_Exercise directions_.
Write the next part of the commentary on U.S. sanctions against Iran, picking up after its final sentence.

_Text section_.
══════════════════════════════

Time is ripe for a new paradigm in the U.S.-Iranian relations. The U.S. should recognize that sanctions and threat or use of economic coercion are largely ineffective in producing their primary objective. Sanctions didn't change Saddam Hussein's and Muammar Gaddafi's behavior, haven't affected North Korea, and Cuba has survived in spite of comprehensive U.S. sanctions. And they certainly have not resulted in Iran stepping back from enriching uranium.
The proponents of further tightening of the so-called crippling sanctions -- marketed with the oxymoronic label "smart sanctions" -- point to the significant drop in Iran's oil exports, shortage of foreign currency and the economic hardship as evidence of the effectiveness of sanctions. While sanctions have produced those economic and financial effects, however, those hardships have had zero effect in achieving the U.S. objective, which was to scale back or eliminate Iran's nuclear program. By the way, the European Court of Justice a few days ago struck down the European Union's sanctions against Iran Shipping Lines and 17 other related Iranian companies.

══════════════════════════════

_Records provided_.

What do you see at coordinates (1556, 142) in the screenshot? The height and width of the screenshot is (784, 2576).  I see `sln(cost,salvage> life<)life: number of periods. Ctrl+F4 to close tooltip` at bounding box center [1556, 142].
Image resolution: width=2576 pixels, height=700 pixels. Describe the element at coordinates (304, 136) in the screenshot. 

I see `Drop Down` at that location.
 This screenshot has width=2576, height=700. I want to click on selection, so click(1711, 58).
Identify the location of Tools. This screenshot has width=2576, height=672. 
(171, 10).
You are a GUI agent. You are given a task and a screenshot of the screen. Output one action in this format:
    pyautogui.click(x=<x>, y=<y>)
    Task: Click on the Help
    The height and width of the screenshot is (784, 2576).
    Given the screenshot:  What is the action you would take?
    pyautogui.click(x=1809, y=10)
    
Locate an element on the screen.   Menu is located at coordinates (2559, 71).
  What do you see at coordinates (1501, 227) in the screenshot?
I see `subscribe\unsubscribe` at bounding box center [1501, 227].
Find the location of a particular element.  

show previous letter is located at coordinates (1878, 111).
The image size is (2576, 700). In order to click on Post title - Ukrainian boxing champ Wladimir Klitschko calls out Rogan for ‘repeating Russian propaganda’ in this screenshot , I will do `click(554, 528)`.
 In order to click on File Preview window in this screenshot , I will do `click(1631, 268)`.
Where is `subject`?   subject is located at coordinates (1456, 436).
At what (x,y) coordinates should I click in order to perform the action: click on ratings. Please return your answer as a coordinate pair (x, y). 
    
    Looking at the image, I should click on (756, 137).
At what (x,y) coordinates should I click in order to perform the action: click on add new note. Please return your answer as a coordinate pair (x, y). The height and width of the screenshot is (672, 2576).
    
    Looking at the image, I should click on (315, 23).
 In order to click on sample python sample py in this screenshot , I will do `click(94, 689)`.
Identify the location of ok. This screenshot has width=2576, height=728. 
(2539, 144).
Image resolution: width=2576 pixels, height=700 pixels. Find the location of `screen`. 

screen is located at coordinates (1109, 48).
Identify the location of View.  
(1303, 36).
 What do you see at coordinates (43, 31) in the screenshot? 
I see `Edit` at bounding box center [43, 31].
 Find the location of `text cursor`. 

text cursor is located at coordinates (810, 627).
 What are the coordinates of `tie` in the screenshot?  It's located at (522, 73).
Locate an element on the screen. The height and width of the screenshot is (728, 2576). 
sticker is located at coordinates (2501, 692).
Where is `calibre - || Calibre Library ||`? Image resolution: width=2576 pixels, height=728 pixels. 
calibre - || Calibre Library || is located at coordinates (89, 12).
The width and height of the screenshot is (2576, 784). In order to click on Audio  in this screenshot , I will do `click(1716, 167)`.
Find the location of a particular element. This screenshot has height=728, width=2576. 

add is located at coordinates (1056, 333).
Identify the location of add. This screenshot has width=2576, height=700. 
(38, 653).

══════════════════════════════

_Response to the exercise_.
Another myth of the past three decades has been that the U.S. efforts have isolated Iran politically and diplomatically. The attendance of dignitaries at the Non-Aligned Movement Summit in Tehran in August 2012 once more demonstrated that isolating Iran is an unattainable fantasy -- a distant mirage. On the other hand, U.S. policy has been successful when based on constructive and positive engagement.
A start of a lukewarm U.S.-Iranian rapprochement now would eventually lead to achieving a joint strategic vision for the Middle East. There is precedent to build on. Already in the 1990s the U.S. and Iran cooperated in the Balkans; later on in 2001 brought about a transitional government to the post-Taliban Afghanistan; and Iran helped stabilize Iraq following the American invasion and occupation of that country. There is no reason why the two countries cannot set aside ad hocism and adopt an institutionalized course of regular consultations, if not cooperation, regarding pressing regional issues. Only recently, Iran announced its support for the international control of the Syrian chemical weapons, and Obama told a TV network interviewer that Iran could play an effective role in the resolution of the Syrian crisis.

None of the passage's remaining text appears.